(Stored records)

————————

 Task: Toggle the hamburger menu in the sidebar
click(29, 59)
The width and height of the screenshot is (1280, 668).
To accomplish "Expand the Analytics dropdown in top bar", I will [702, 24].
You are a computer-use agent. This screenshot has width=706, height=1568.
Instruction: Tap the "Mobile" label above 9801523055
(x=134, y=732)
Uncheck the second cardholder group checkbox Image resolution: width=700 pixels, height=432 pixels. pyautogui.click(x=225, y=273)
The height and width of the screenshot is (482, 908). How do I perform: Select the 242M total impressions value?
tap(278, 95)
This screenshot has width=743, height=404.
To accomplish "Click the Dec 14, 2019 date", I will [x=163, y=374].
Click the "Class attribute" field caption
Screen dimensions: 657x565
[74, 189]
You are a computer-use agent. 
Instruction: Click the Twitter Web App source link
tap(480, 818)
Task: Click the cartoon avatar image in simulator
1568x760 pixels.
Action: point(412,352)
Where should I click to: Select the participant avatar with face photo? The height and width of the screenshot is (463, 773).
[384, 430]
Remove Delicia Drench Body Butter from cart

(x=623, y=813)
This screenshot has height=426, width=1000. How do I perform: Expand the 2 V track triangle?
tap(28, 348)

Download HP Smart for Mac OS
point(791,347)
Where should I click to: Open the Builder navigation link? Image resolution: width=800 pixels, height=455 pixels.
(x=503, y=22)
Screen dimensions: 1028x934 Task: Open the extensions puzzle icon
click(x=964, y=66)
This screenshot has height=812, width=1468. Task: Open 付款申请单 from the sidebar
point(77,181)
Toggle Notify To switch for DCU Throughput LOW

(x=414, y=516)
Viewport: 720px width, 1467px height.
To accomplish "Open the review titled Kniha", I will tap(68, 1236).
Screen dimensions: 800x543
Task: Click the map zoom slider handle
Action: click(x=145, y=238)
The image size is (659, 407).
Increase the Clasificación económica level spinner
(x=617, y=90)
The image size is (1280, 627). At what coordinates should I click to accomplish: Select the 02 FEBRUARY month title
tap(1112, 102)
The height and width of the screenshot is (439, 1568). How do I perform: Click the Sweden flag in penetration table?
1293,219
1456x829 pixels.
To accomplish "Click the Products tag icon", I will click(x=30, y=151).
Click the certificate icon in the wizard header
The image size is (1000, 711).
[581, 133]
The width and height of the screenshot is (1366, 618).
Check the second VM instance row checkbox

————————

• _TASK REQUIREMENTS_
The records are to be duplicated in full, with every word kept exactly.

• _FINAL ANSWER_
 Task: Toggle the hamburger menu in the sidebar
click(29, 59)
The width and height of the screenshot is (1280, 668).
To accomplish "Expand the Analytics dropdown in top bar", I will [702, 24].
You are a computer-use agent. This screenshot has width=706, height=1568.
Instruction: Tap the "Mobile" label above 9801523055
(x=134, y=732)
Uncheck the second cardholder group checkbox Image resolution: width=700 pixels, height=432 pixels. pyautogui.click(x=225, y=273)
The height and width of the screenshot is (482, 908). How do I perform: Select the 242M total impressions value?
tap(278, 95)
This screenshot has width=743, height=404.
To accomplish "Click the Dec 14, 2019 date", I will [x=163, y=374].
Click the "Class attribute" field caption
Screen dimensions: 657x565
[74, 189]
You are a computer-use agent. 
Instruction: Click the Twitter Web App source link
tap(480, 818)
Task: Click the cartoon avatar image in simulator
1568x760 pixels.
Action: point(412,352)
Where should I click to: Select the participant avatar with face photo? The height and width of the screenshot is (463, 773).
[384, 430]
Remove Delicia Drench Body Butter from cart

(x=623, y=813)
This screenshot has height=426, width=1000. How do I perform: Expand the 2 V track triangle?
tap(28, 348)

Download HP Smart for Mac OS
point(791,347)
Where should I click to: Open the Builder navigation link? Image resolution: width=800 pixels, height=455 pixels.
(x=503, y=22)
Screen dimensions: 1028x934 Task: Open the extensions puzzle icon
click(x=964, y=66)
This screenshot has height=812, width=1468. Task: Open 付款申请单 from the sidebar
point(77,181)
Toggle Notify To switch for DCU Throughput LOW

(x=414, y=516)
Viewport: 720px width, 1467px height.
To accomplish "Open the review titled Kniha", I will tap(68, 1236).
Screen dimensions: 800x543
Task: Click the map zoom slider handle
Action: click(x=145, y=238)
The image size is (659, 407).
Increase the Clasificación económica level spinner
(x=617, y=90)
The image size is (1280, 627). At what coordinates should I click to accomplish: Select the 02 FEBRUARY month title
tap(1112, 102)
The height and width of the screenshot is (439, 1568). How do I perform: Click the Sweden flag in penetration table?
1293,219
1456x829 pixels.
To accomplish "Click the Products tag icon", I will click(x=30, y=151).
Click the certificate icon in the wizard header
The image size is (1000, 711).
[581, 133]
The width and height of the screenshot is (1366, 618).
Check the second VM instance row checkbox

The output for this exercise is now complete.